Vinte e cinco anos de espera pela concretização dos projetos da Lisnave deviam por alguém a pensar que, provavelmente não são concretizáveis. Nem é difícil entender porquê, apontou-se ao, forçosamente limitado, mercado de luxo e ao mesmo tempo a uma concentração populacional incompatível com preços altos. O mercado, meus senhores e minhas senhoras, o mercado. Também se apostou em trazer para ali empresas, mas, novamente se pensou mais nas grandes multinacionais que na pequena empresa e estas não irão trocar o centro de Lisboa por nada (talvez por Madrid, como muitas fizeram). Os “grandes investidores” fizeram, ao contrário dos autarcas, estas contas e nada vai acontecer, ninguém vai avançar com os dois mil milhões que dizem ser necessários para o projeto. Note-se que o estado, ao contrário de colocar ali dinheiro, como fez na Expo, ainda espera sacar algum.

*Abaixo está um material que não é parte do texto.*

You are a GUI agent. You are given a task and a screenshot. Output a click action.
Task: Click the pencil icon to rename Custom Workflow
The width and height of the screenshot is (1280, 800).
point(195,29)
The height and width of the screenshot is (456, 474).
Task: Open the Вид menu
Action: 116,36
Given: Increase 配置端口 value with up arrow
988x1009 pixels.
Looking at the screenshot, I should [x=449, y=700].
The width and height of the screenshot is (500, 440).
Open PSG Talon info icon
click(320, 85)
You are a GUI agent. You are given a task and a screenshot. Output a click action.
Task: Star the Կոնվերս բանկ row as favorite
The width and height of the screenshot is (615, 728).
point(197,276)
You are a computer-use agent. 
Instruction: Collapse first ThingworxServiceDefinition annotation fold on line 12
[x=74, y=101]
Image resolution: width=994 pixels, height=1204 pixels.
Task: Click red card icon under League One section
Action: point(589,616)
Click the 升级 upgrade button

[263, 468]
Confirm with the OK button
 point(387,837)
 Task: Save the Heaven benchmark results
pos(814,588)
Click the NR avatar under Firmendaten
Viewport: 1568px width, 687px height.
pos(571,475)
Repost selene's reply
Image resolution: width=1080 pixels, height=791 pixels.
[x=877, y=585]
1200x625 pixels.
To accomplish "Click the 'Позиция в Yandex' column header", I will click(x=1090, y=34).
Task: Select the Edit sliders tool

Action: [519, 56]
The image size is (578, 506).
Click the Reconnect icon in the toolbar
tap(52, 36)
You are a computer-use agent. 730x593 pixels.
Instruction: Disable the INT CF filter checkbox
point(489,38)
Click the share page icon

Se em vez de esperar por um “totalisnave” com os olhos a brilhar com os milhões que vão aparecer de IMI, IMT e outro I(mpostos) se pensasse no que aquele espaço pode acrescentar ao concelho. Há passos essenciais para isso. O primeiro é regressar à gestão municipal, o segundo é remeter os projetos existentes para o arquivo, arrumando a ideia de fazer tudo de uma vez. É um espaço enorme e de enorme potencial numa cidade com muito deficiente ligação ao rio.
Coisas como marinas já estão semi-construídas e não custaria muito pô-las operacionais. Com elas podiam vir muitas atividades ligadas ao rio e à atividade náutica. É um espaço de excelência para a restauração e hotelaria, incluindo algumas propostas pouco comuns em Portugal, como barcos hotel. Para recintos desportivos e de espetáculos até estão lá as bases. É só pensar naquele espaço como uma forma de enriquecer a cidade, em vez de o ser de encher os cofres da câmara, da tal Baia Tejo e de uns especuladores, que pelos vistos nem o querem.
O Ginjal tem o mesmo imobilismo e degradação de décadas, mas uma situação diferente, já está nas mãos dos especuladores, tem projetos e inícios de obra prometidos. Os resultados são os mesmos, as causas semelhantes. A estratégia é a do enriquecimento dos especuladores, e não a de melhorar a cidade. Ambas são o sinal da falta de estratégia camarária (do atual e anteriores executivos).
Para ambos a solução está no repensar não só naqueles espaços, mas no repensar a cidade, isso talvez seja mais difícil do que manter algumas quimeras, mas décadas de quimeras já deviam ter deixado perceber que o caminho não é esse.